Probalemente estéis familiarizados por la emblemática obra de Emily Bronte, probablemente también lo estéis, fascinados en este caso, por la serie más aclamada y comentada desde "Breaking Bad". Pues bien, ahora cojan al director de "True Detective" e imagínenselo a rodando "Jane Eyre". Y que nadie se pellizque, la enésima adaptación del la emblemática obra de Emily Bronte vuelve a la gran pantalla, y lo hace de forma más transgresora que nunca bajo el objetivo de Cary Fukunaga y bajo la piel de Mia Wasikowska y Michael Fassbender. Un delicioso romance gótico que tal día como hoy puede resultar apasionante (re)descubrir. Imprescindible.
¿De qué va?
Jane Eyre nos traslada a la Inglaterra del siglo XIX, donde, tras una infancia difícil, la joven Jane se instala en la mansión del señor Rochester para trabajar como criada. La relación de la chica con el dueño de la casa se convierte en el motor de una película de corazón romántico y de atmósfera fantástica.
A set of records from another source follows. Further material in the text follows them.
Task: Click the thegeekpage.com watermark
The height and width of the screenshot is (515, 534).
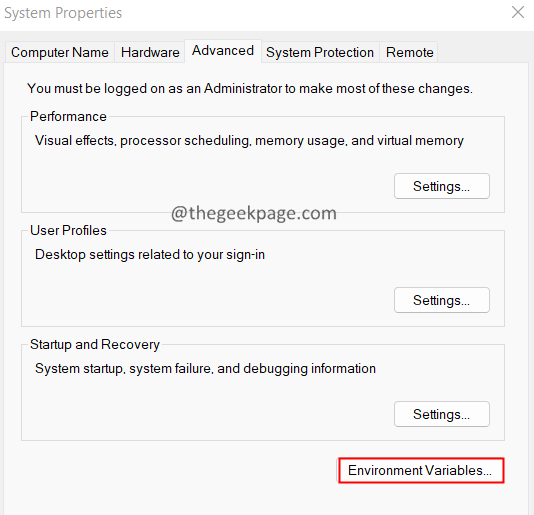Action: [254, 214]
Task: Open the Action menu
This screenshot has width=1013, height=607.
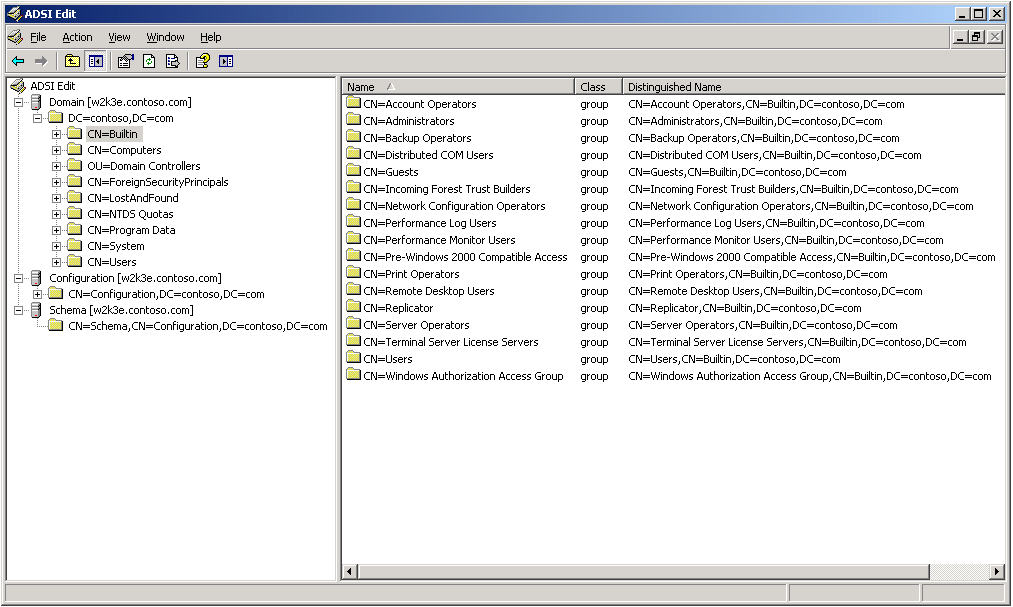Action: (x=77, y=37)
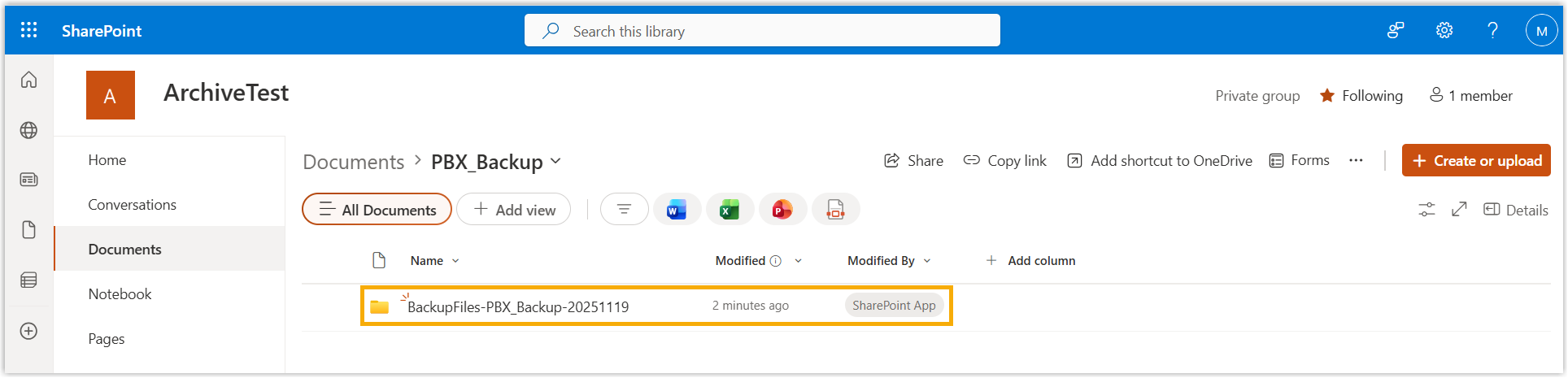The width and height of the screenshot is (1568, 378).
Task: Filter by PDF files
Action: pos(835,210)
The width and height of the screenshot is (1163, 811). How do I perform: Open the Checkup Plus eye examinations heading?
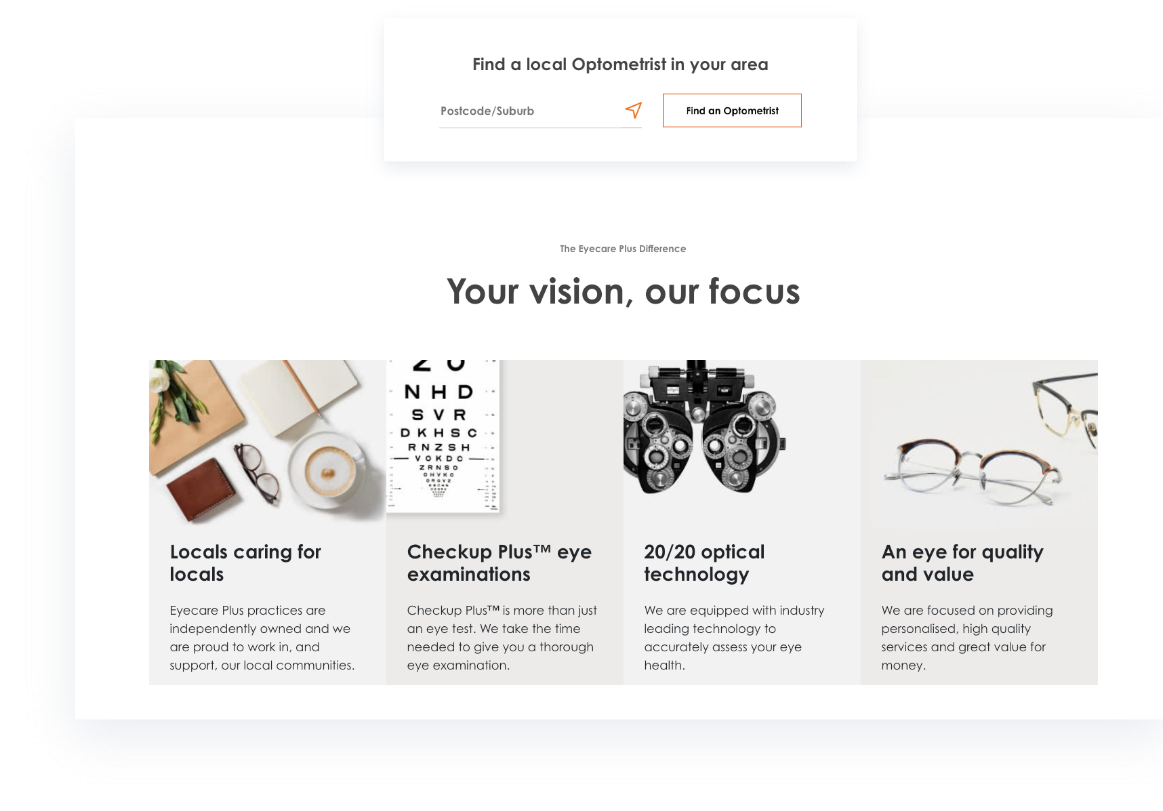(499, 563)

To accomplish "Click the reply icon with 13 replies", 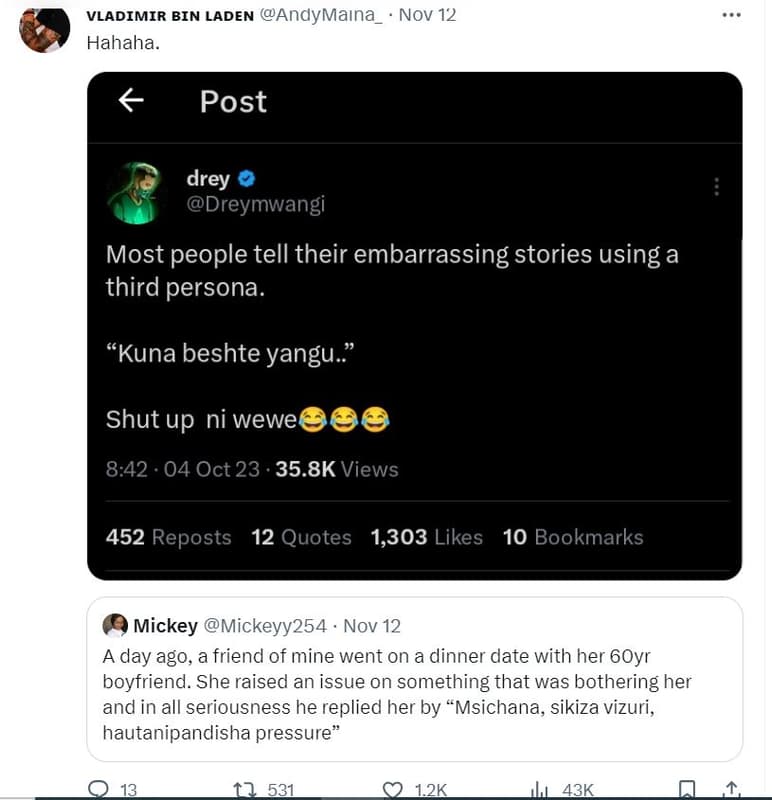I will click(99, 789).
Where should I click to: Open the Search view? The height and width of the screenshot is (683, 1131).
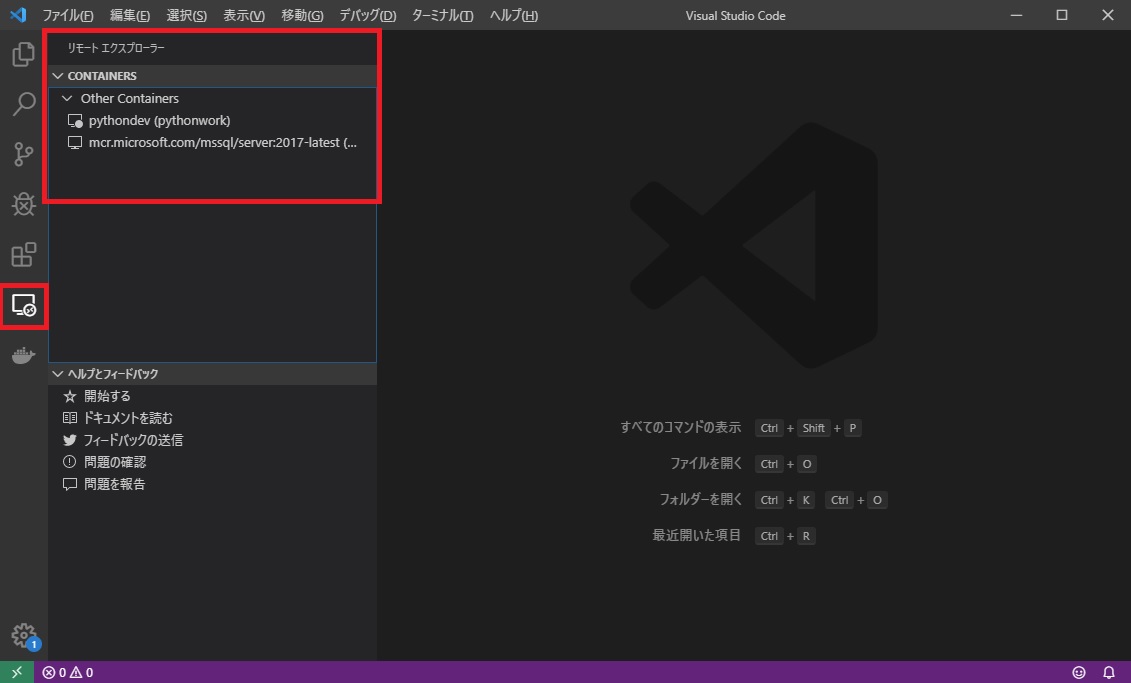[23, 105]

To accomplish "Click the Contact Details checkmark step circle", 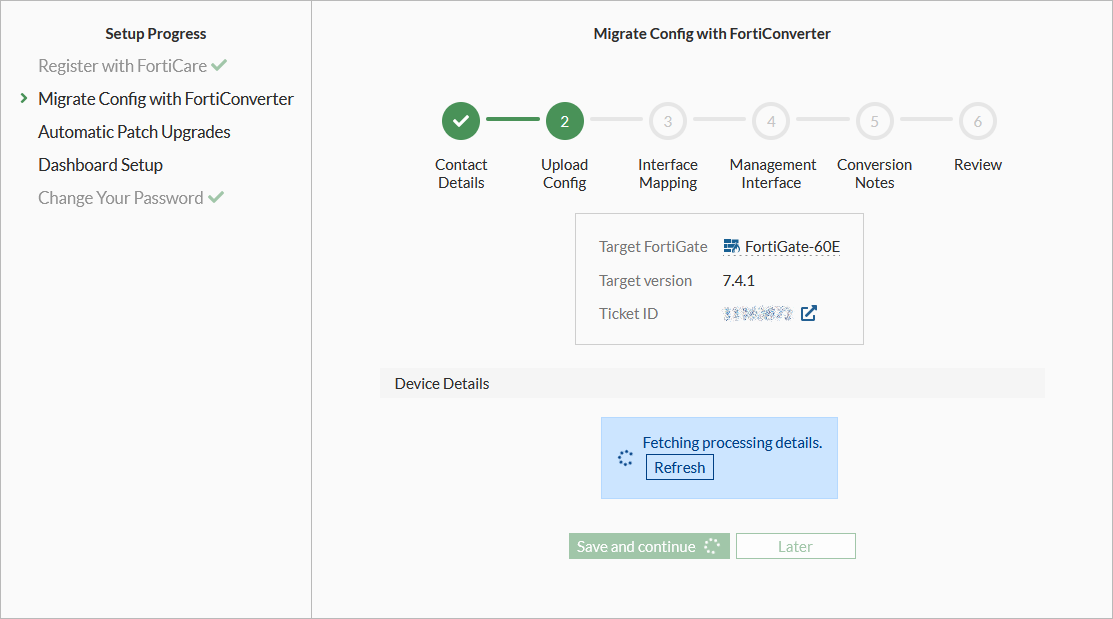I will tap(461, 121).
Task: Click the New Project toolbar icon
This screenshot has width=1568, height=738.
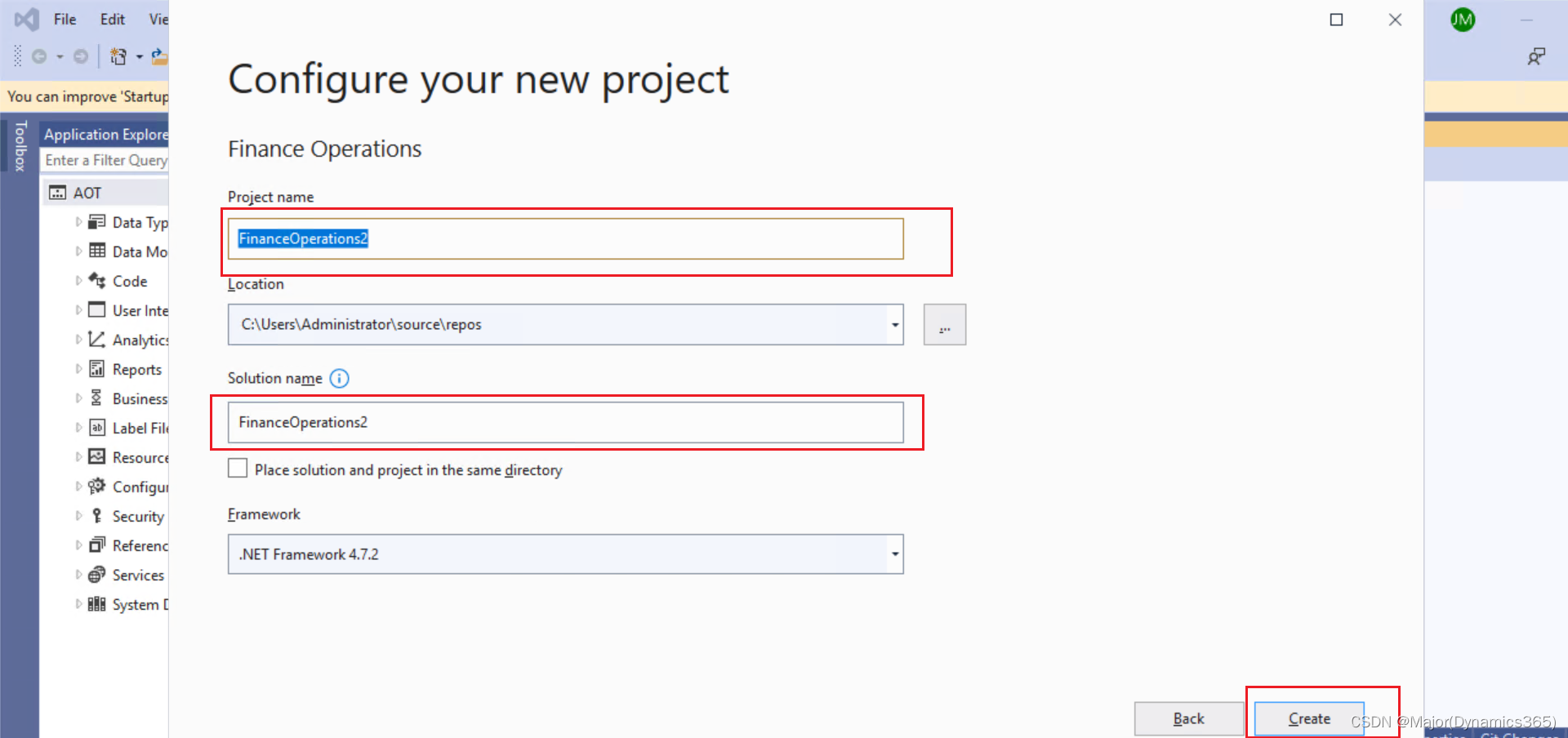Action: click(x=118, y=56)
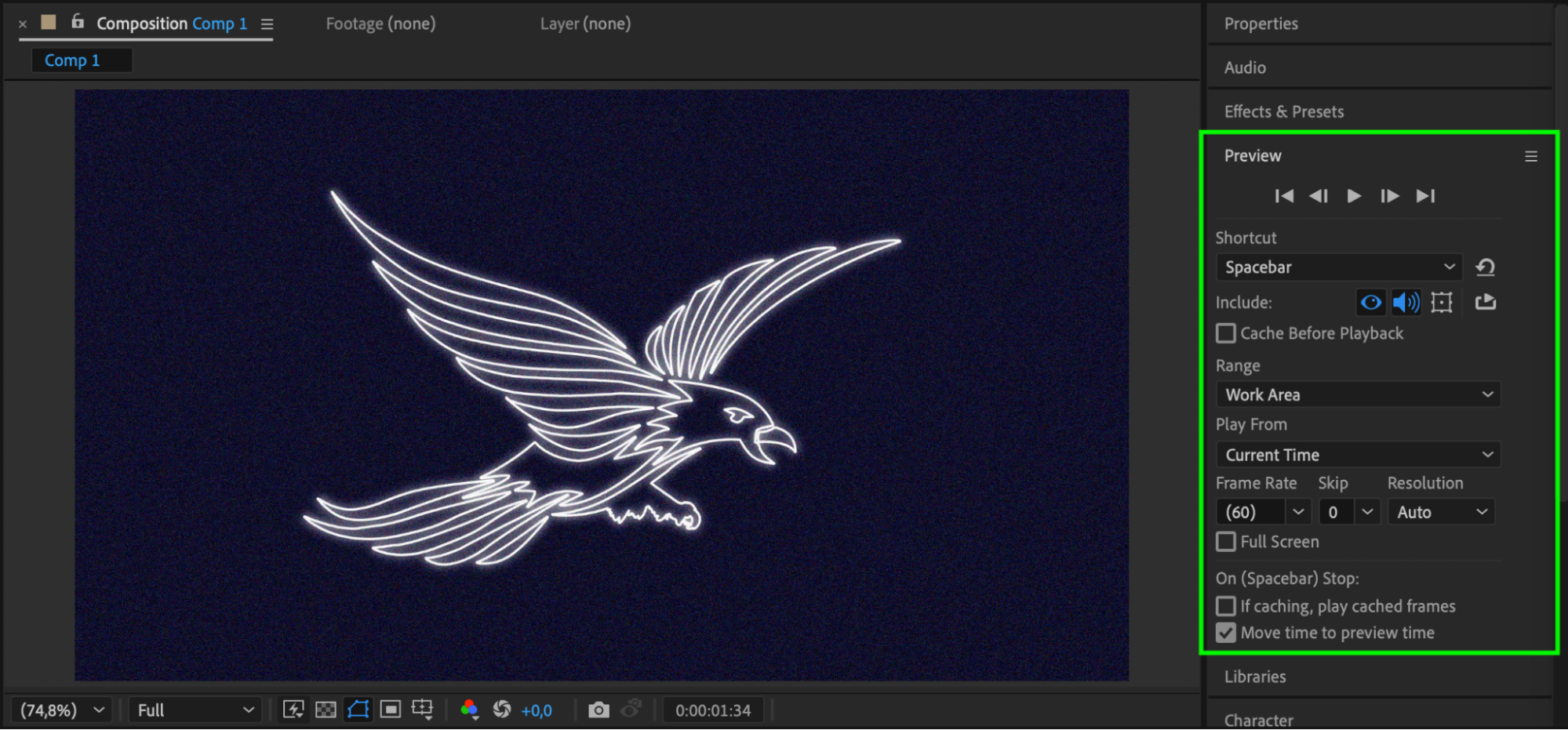Toggle transparency grid in viewer

326,710
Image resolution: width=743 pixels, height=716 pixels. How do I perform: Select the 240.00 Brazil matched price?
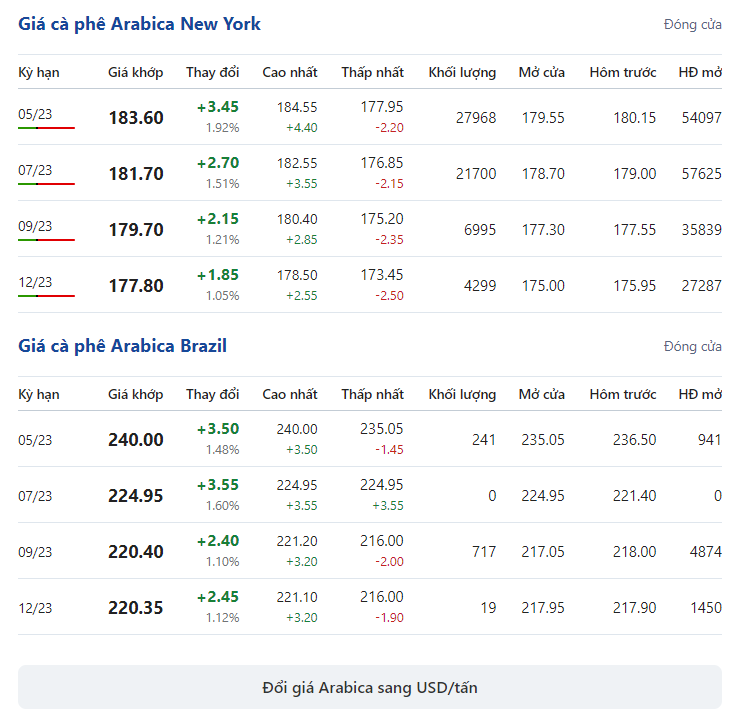(x=136, y=440)
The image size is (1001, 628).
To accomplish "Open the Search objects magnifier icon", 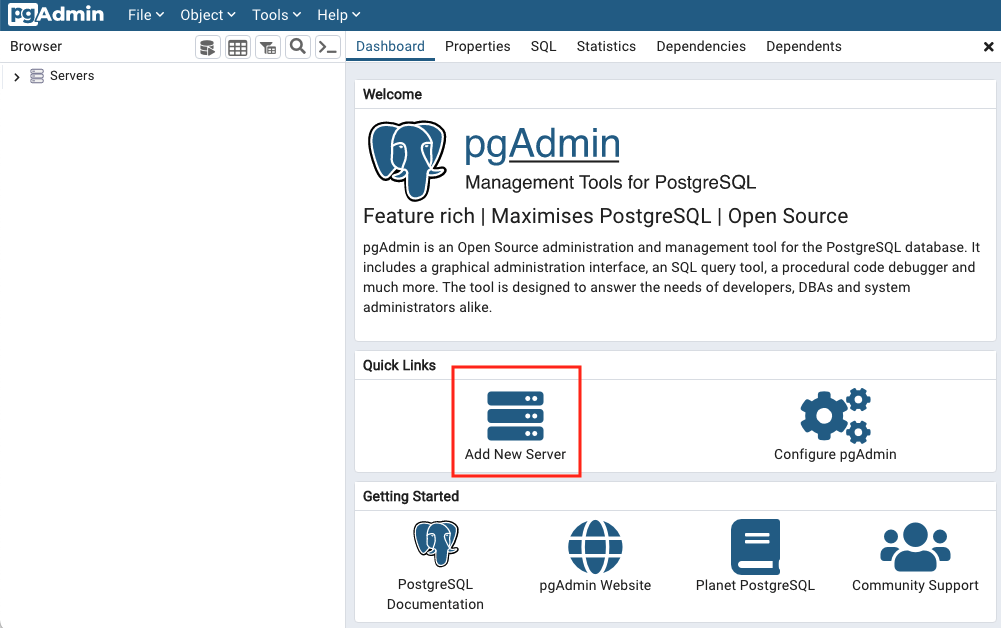I will (x=297, y=46).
Desde el encuentro con un joven bondadoso que prestará su ayuda a Jane, a sus enfrentamientos con la familia con la que se crió, Jane Eyre nos narra el trayecto vital de su heroína a través de saltos temporales.
¿Quién está detras?
El texto de Charlotte Brönte y la cámara de Cary Fukunaga quien, 2 años antes de dirigir "True Detective" fue señalado como uno de los principales valores en alza del panorama indie norteamericano. Lo fue gracias a su ópera prima "Sin Nombre", cuya minuciosa realización y apabullante factura visual daba luz a una de los debuts más imponentes jamás recordados en el Park City. "Jane Eyre" supone su segunda película, aquella que te eleva a lo más alto o te hunde en el más absoluto olvido. Y visto, lo visto, Cary Fukunaga a tocado cima. Por algo será.
¿Quién sale?
A el protagonista de "Shame", Billy Elliot y la última Alicia en el país de las maravillas los acompaña Judi Dench. Ahí es nada.
¿Qué es?
Bright Star + Cumbres Borrascosas
¿Qué ofrece?
Una historia de amor pura y dura narrada con sentido y sensiblidad, sustentada en sus poderosas interpretaciones y el contundente pulso tras la cámara mostrado por el genio que hay detrás de ella. Cierto es, esperábamos un versión del clásico marcada por el terror gótico y nos encontramos con un romance gótico, eso sí, condimentado con sugerentes y sutiles pinceladas fantásticas. Es así como "Jane Eyre," al igual que las "Cumbres Borrascosas" de Andrea Arnold, nos demuestra que nunca es tarde para adaptar una buena historia, por más que haya sido contada mil y una veces. El truco está en que ninguna lo haya hecho bajo tu personal mirada. Es el caso de la arrebatadora versión que Cary Fukunaga nos regala. Un exquisitez romántica (y fantasmagórica) a dsifrutar con los cinco sentidos (incluido el sexto).